[SUPPLIED INFORMATION — start]
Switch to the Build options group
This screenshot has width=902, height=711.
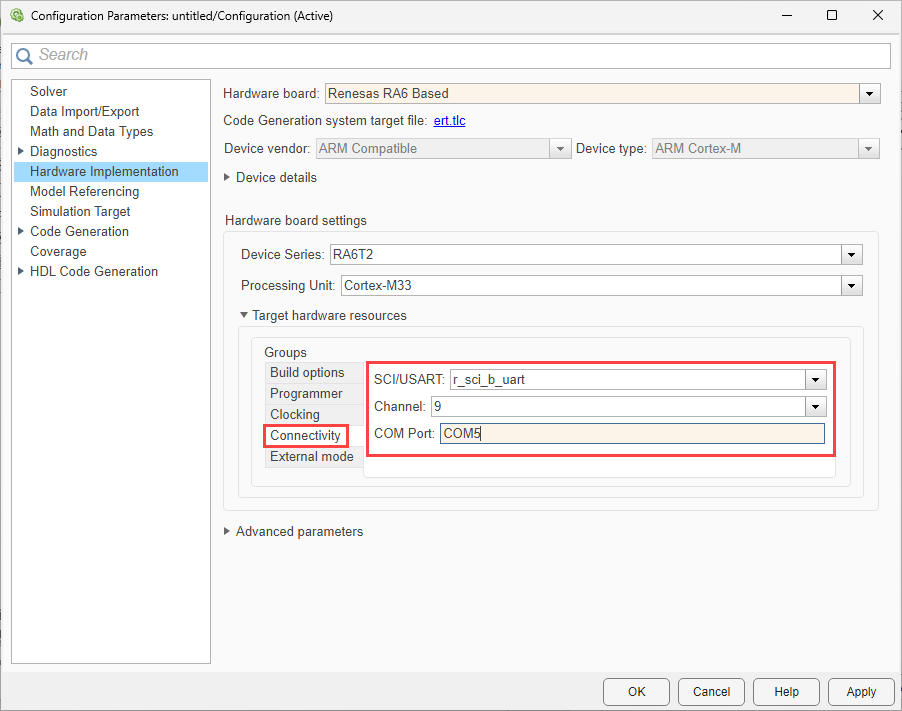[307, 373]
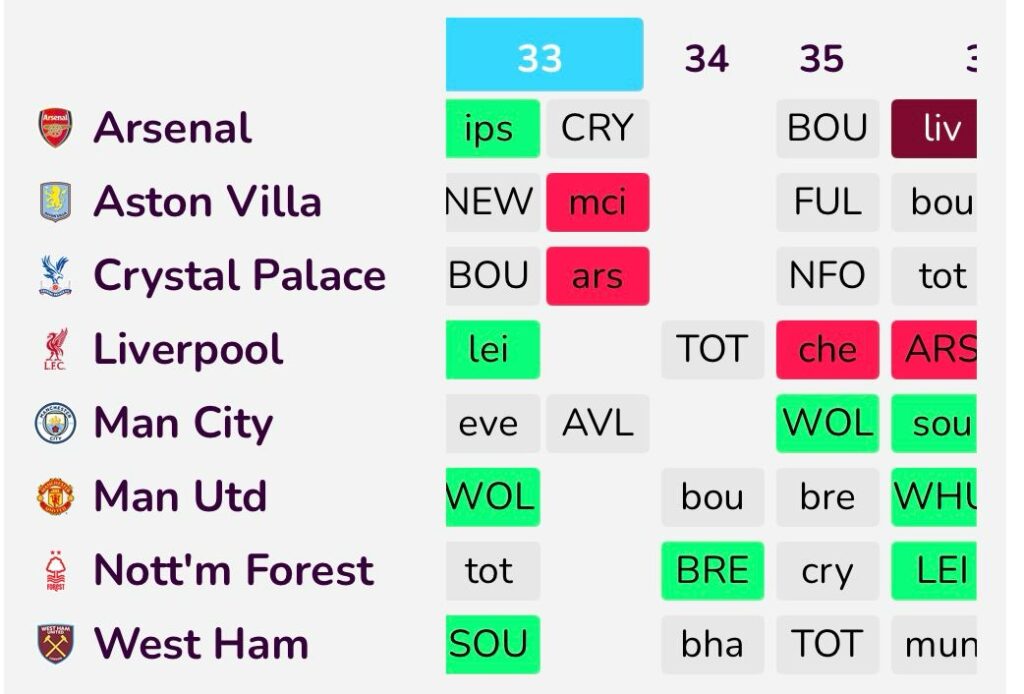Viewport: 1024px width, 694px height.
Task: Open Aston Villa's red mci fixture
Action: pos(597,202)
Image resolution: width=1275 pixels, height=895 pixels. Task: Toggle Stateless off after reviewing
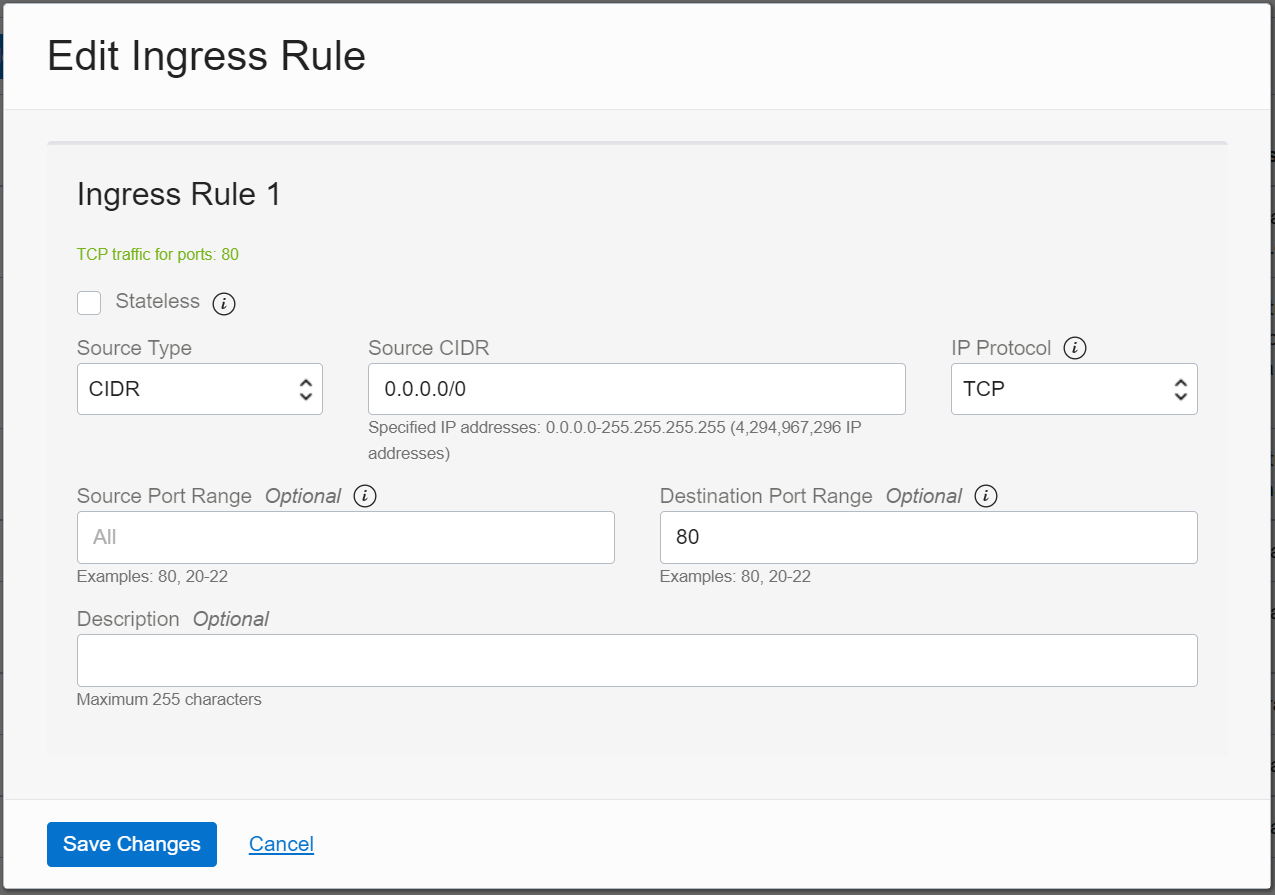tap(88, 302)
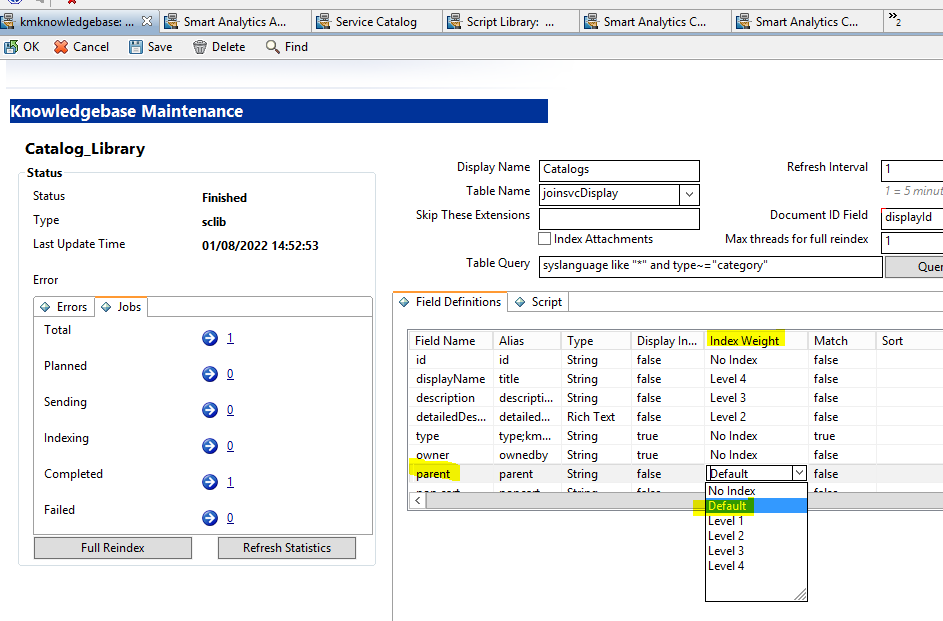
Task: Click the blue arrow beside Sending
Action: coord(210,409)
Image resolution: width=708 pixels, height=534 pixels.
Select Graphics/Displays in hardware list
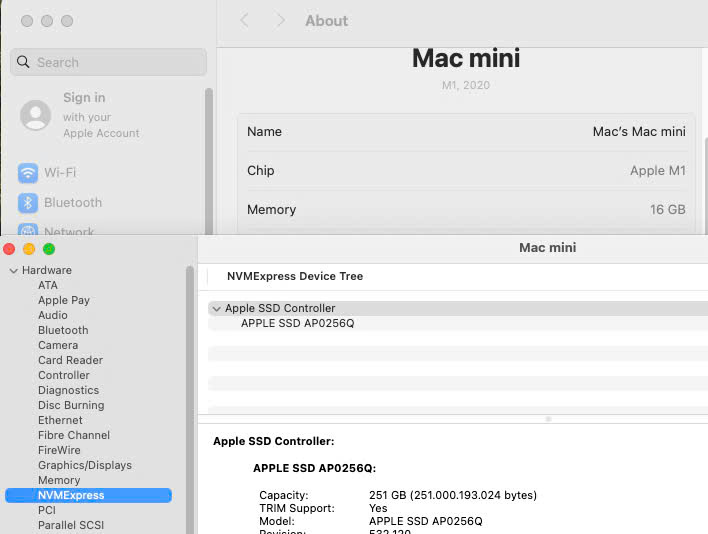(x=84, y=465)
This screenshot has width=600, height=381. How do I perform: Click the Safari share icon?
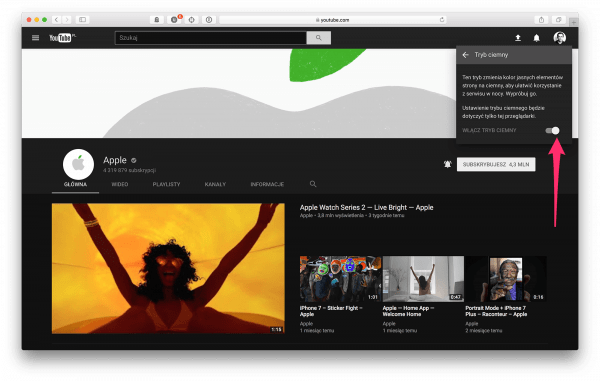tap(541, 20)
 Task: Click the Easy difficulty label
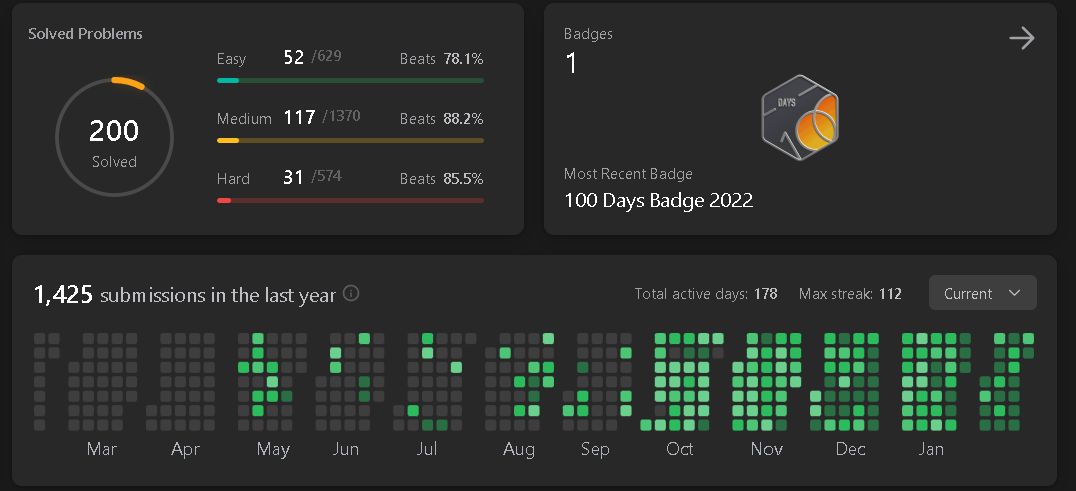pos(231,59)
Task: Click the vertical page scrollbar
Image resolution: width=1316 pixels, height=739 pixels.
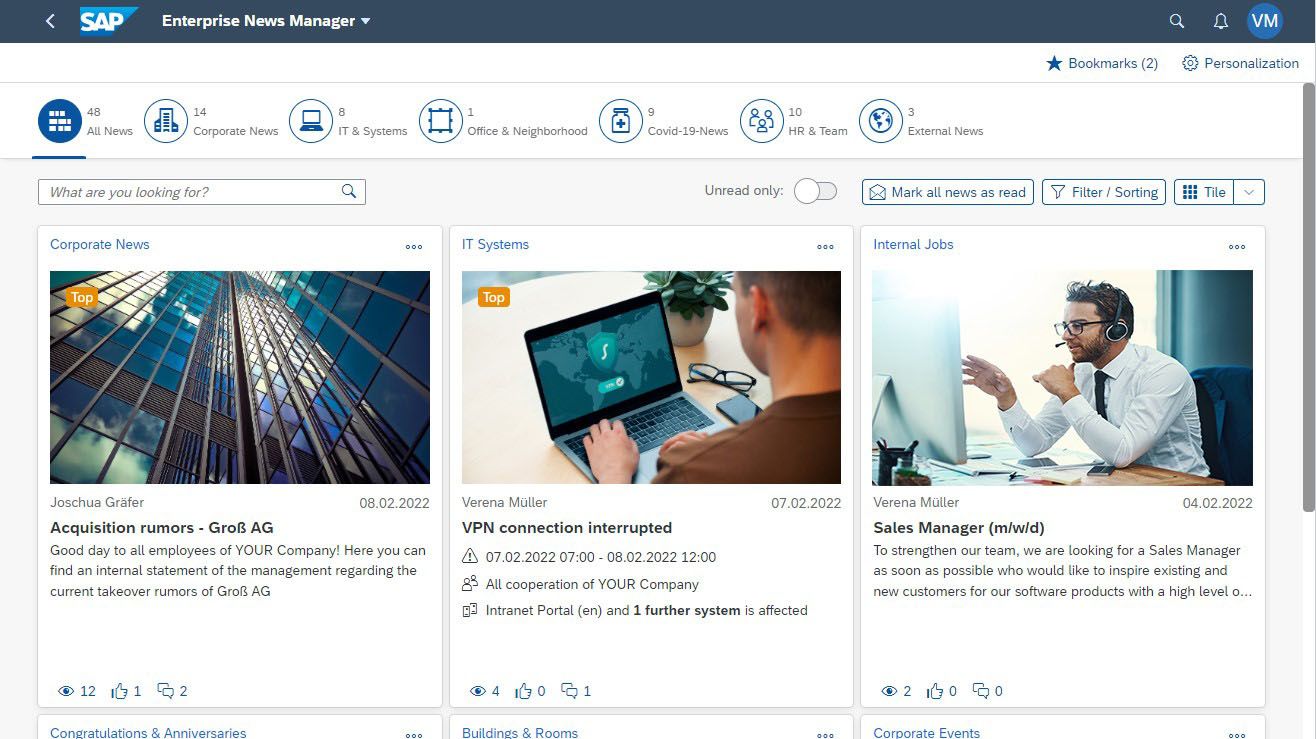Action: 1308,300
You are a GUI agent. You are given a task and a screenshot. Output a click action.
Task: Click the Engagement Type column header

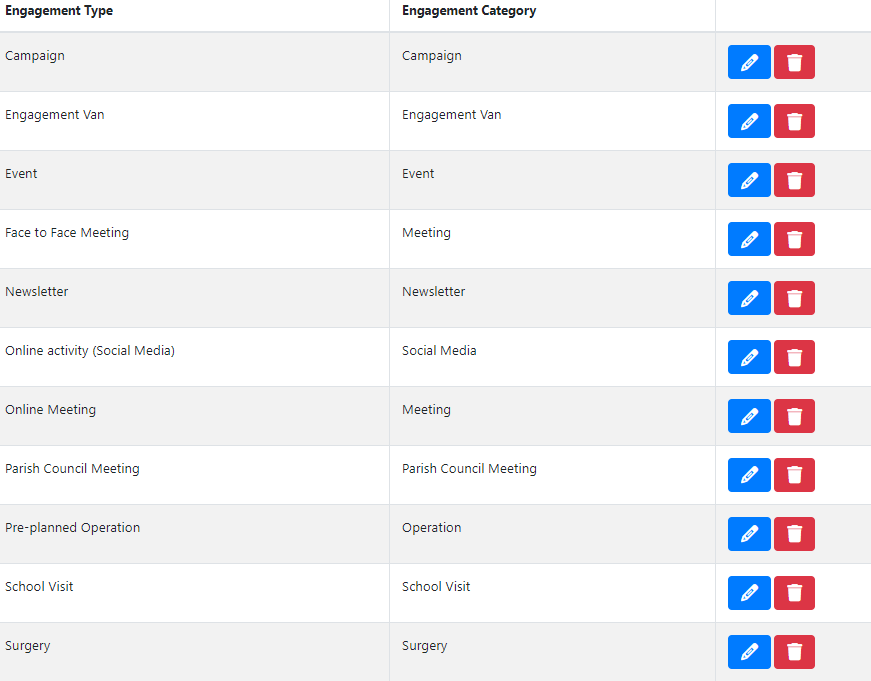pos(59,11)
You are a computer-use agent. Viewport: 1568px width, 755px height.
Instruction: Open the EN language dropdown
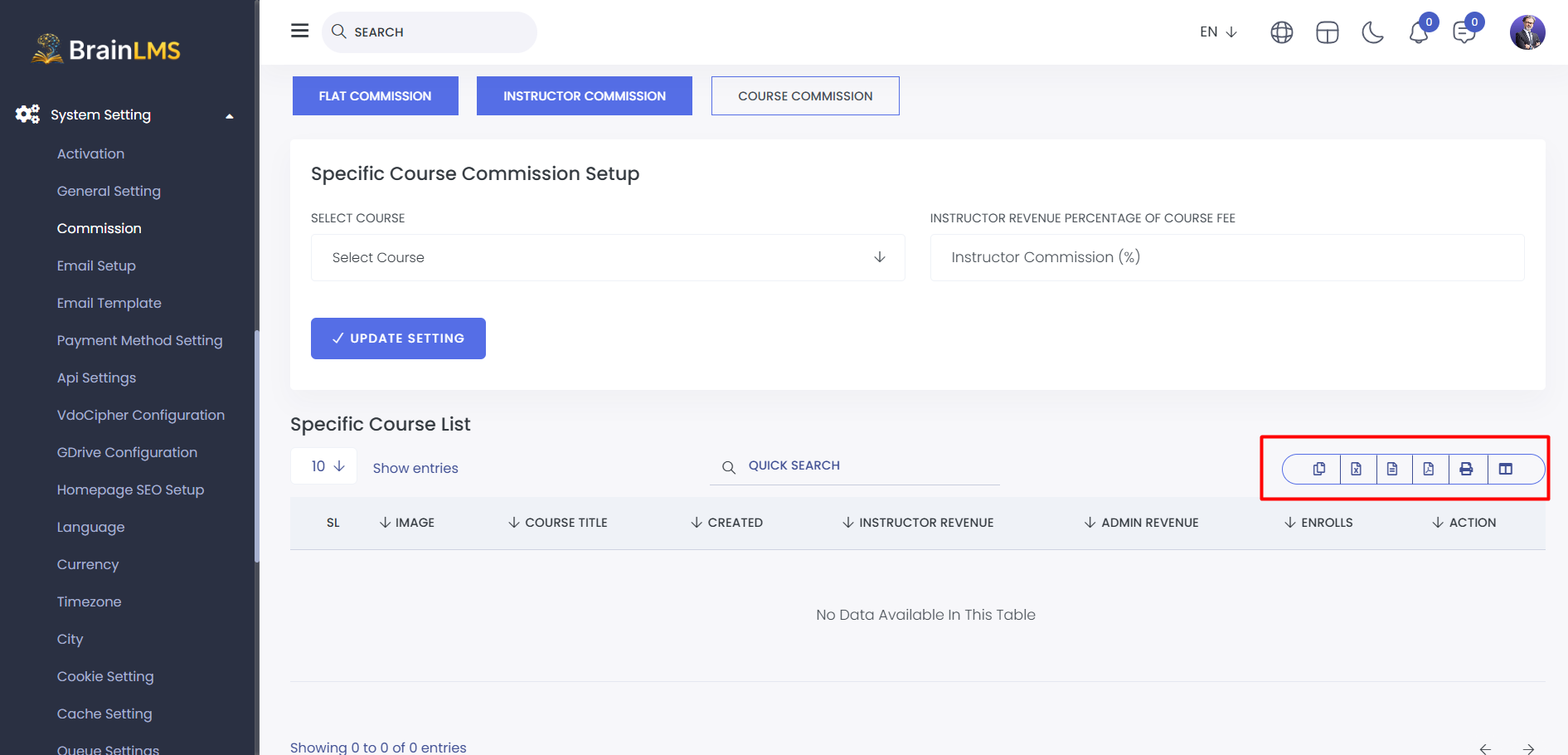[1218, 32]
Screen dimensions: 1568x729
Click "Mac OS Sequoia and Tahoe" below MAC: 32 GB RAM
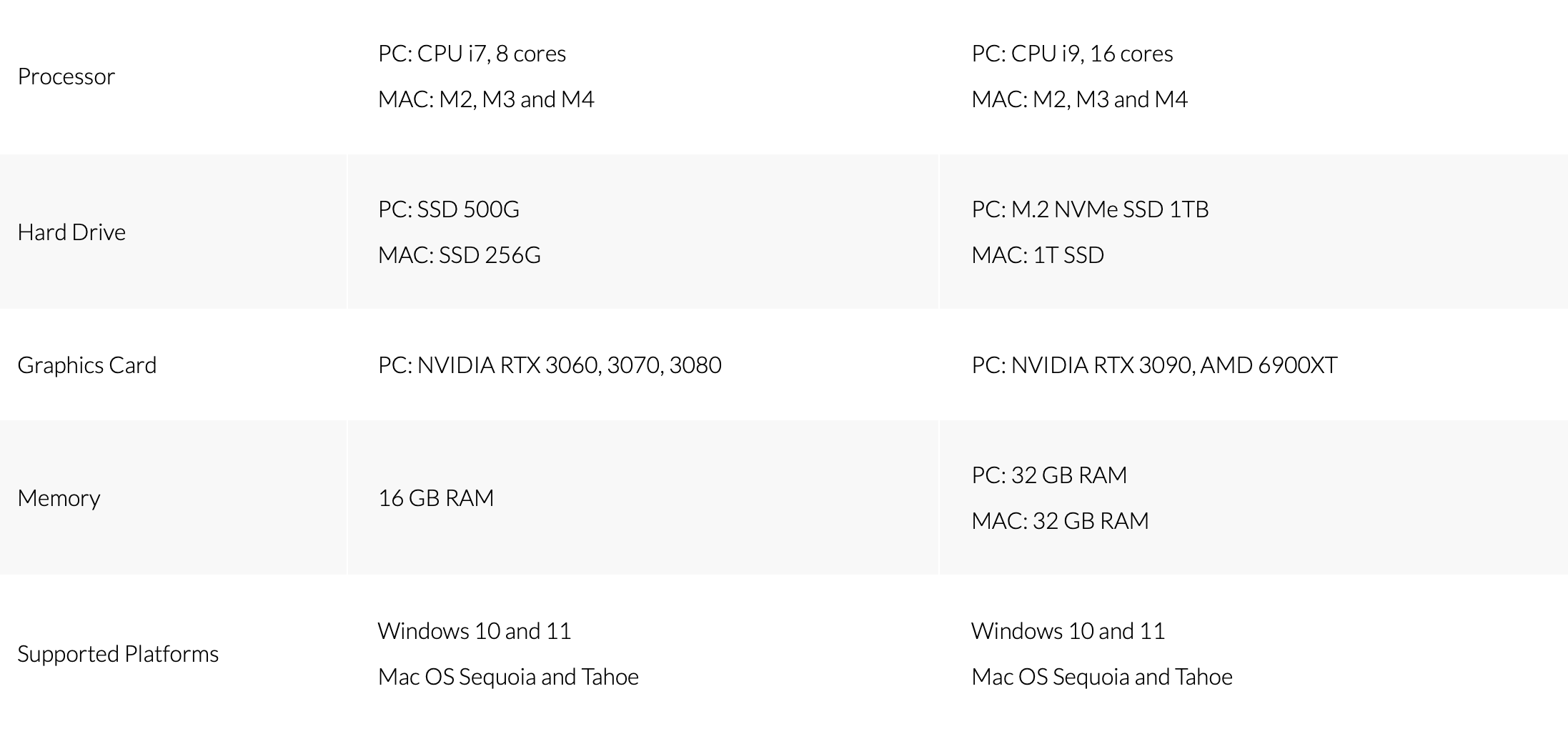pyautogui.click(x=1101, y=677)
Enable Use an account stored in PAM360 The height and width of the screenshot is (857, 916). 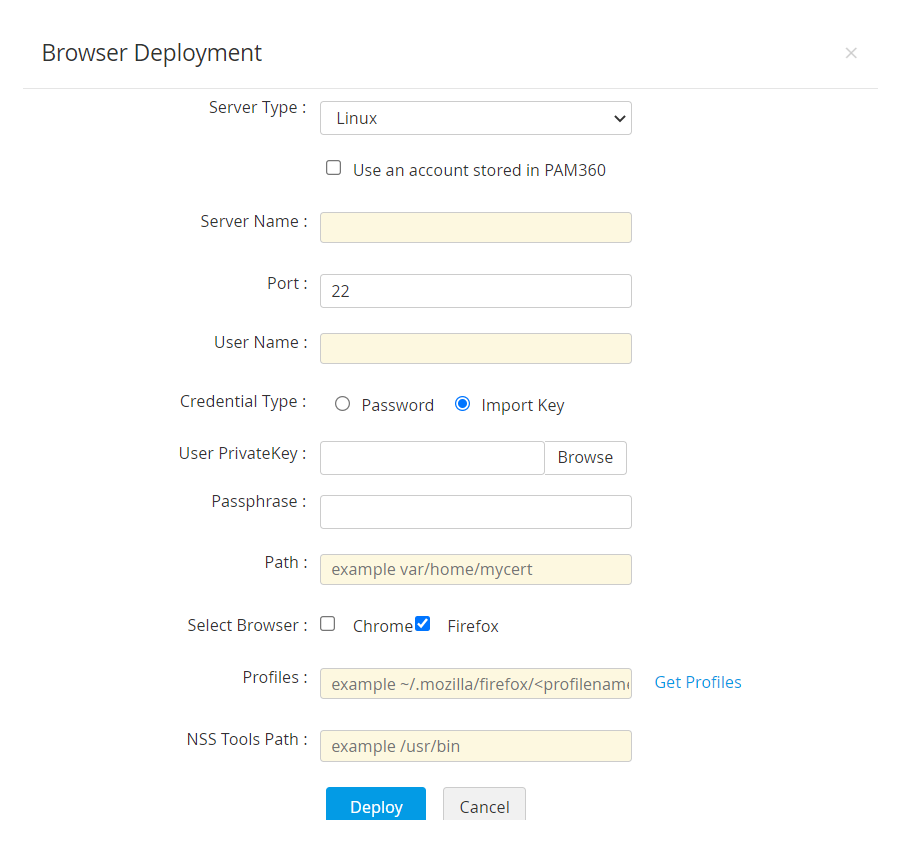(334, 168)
[SUPPLIED INFORMATION — finish]
**WHAT TO WORK ON:** Could you copy every line in the records that holds "agent"?

**WRITTEN RESPONSE:**
You are a GUI agent. You are given a task and a screenshot. Output a click action.
You are a computer-use agent. Viewport: 1568px width, 755px height.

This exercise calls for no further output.